Consider a free electron submitted to an electromagnetic plane wave, with $$E_0$$ the amplitude of the electric field. The electric field scattered by the induced dipole can be written as [1]:

E_{\text{s}}(\mathbf{r}) = -E_0\frac{r_{\text{e}}}{r}\exp(i k r) \cos \psi
\label{eq:Thomson}

where $$\psi$$ is the polarization angle. While the incident wave has the same amplitude everywhere, the scattered wave is spherical, so that $$E_{\text{s}}$$ diverges at the origin and decreases towards zero at infinity. For what radius $$r$$ does one have $$|E_{\text{s}}|=|E_0|$$? Neglecting the phase and the polarization factor, we see that this occurs exactly at $$r=r_{\text{e}}$$. A perfectly reflecting surface placed at this position would yield a scattered field with the same amplitude. We can then say that:

$$r_{\text{e}}$$ is the size of a perfectly reflecting sphere that would have the same scattering as a free electron.

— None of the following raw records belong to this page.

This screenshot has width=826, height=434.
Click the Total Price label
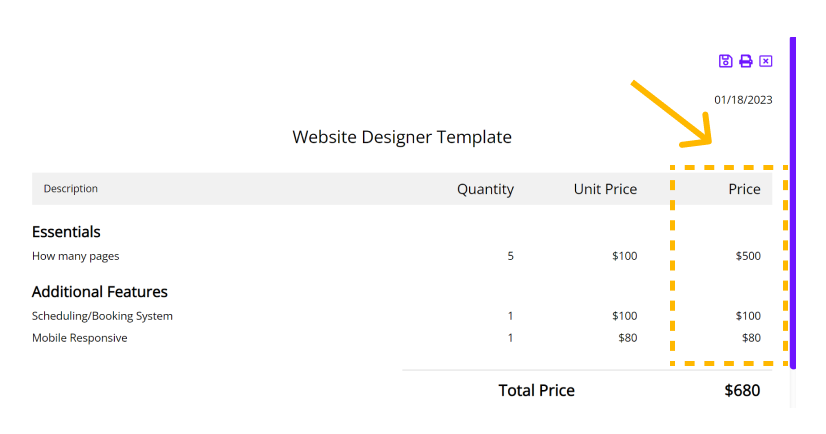tap(536, 390)
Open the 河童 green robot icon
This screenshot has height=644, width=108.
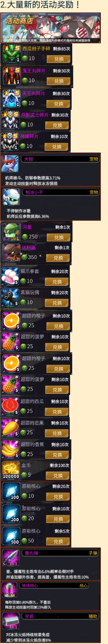[11, 232]
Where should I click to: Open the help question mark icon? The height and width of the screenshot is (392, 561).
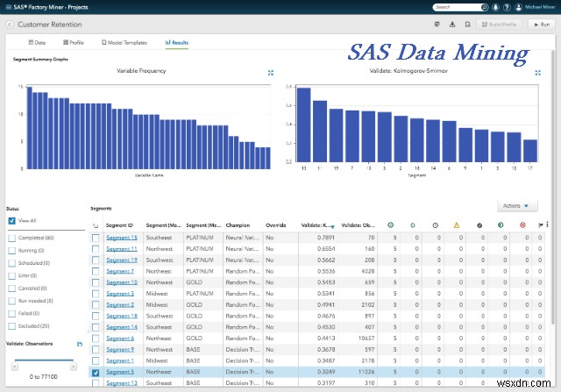pos(508,7)
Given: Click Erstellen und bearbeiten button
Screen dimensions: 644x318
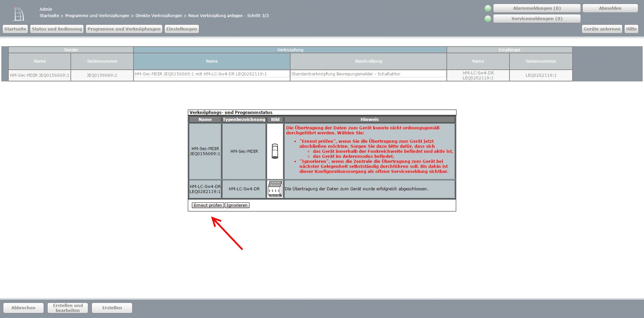Looking at the screenshot, I should click(x=68, y=308).
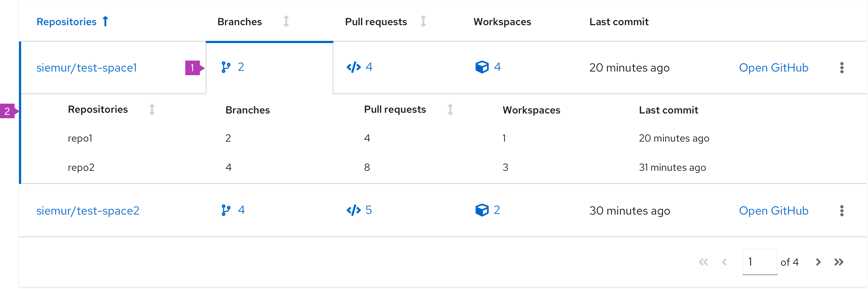
Task: Click the current page number input field
Action: (760, 262)
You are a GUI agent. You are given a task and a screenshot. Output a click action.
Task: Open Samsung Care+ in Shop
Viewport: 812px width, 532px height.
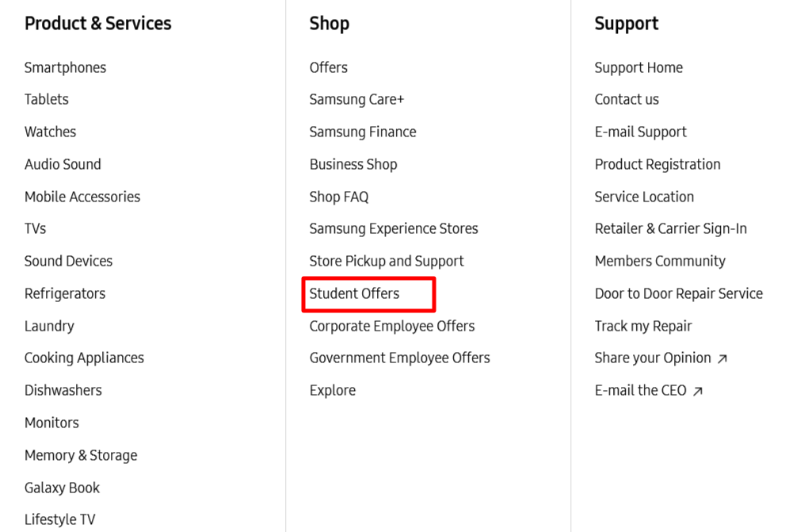(x=356, y=99)
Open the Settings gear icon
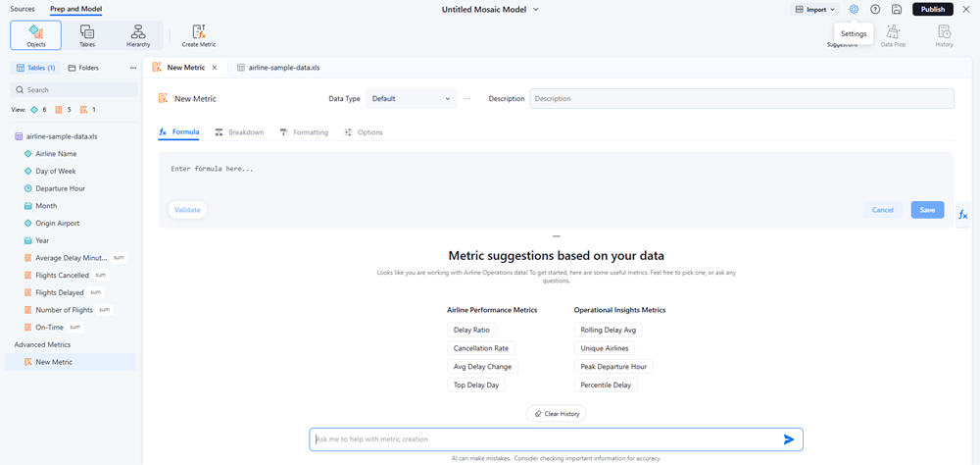Screen dimensions: 980x465 pos(854,9)
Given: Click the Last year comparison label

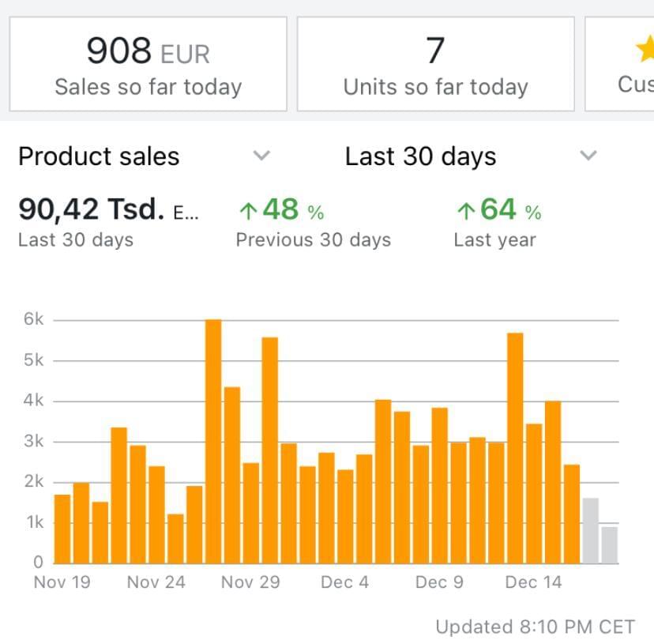Looking at the screenshot, I should (494, 240).
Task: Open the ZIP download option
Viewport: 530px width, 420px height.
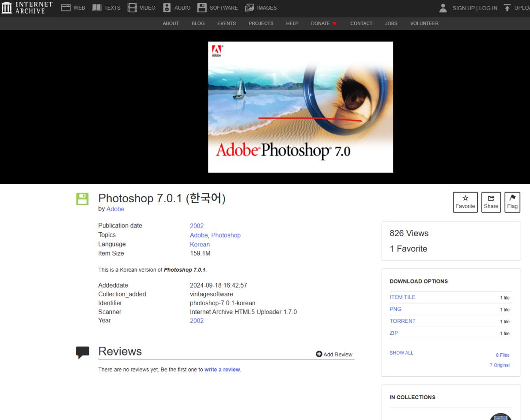Action: [394, 333]
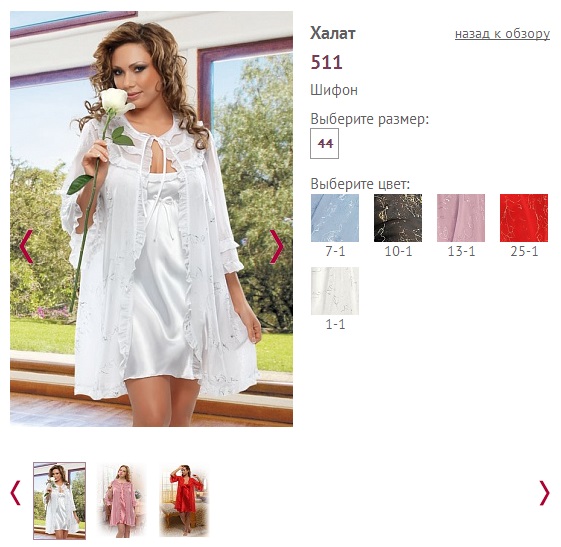This screenshot has height=547, width=561.
Task: Open the white robe thumbnail
Action: [x=59, y=501]
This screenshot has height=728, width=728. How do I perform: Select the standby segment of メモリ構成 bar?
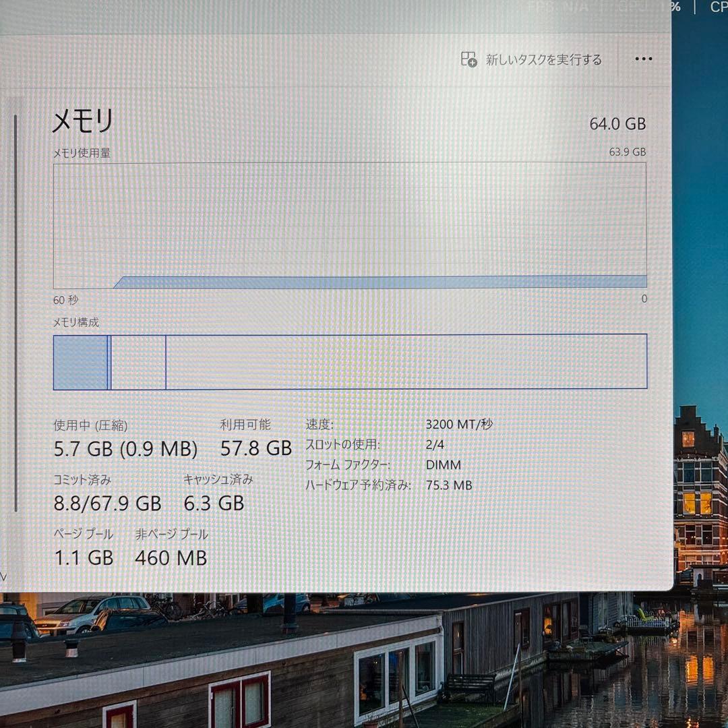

This conclusion illustrates the concept of scattering cross-section as an "effective surface" seen by the incoming field. For the electron, based on the intuitive argument above we expect this surface to be of the order of $$\pi r_{\text{e}}^2$$. This is indeed the case, up to a prefactor of 8/3.

[1] Jens Als-Nielsen and Des McMorrow, Elements of Modern X-ray Physics (2nd ed.), Wiley 2011 (appendix B).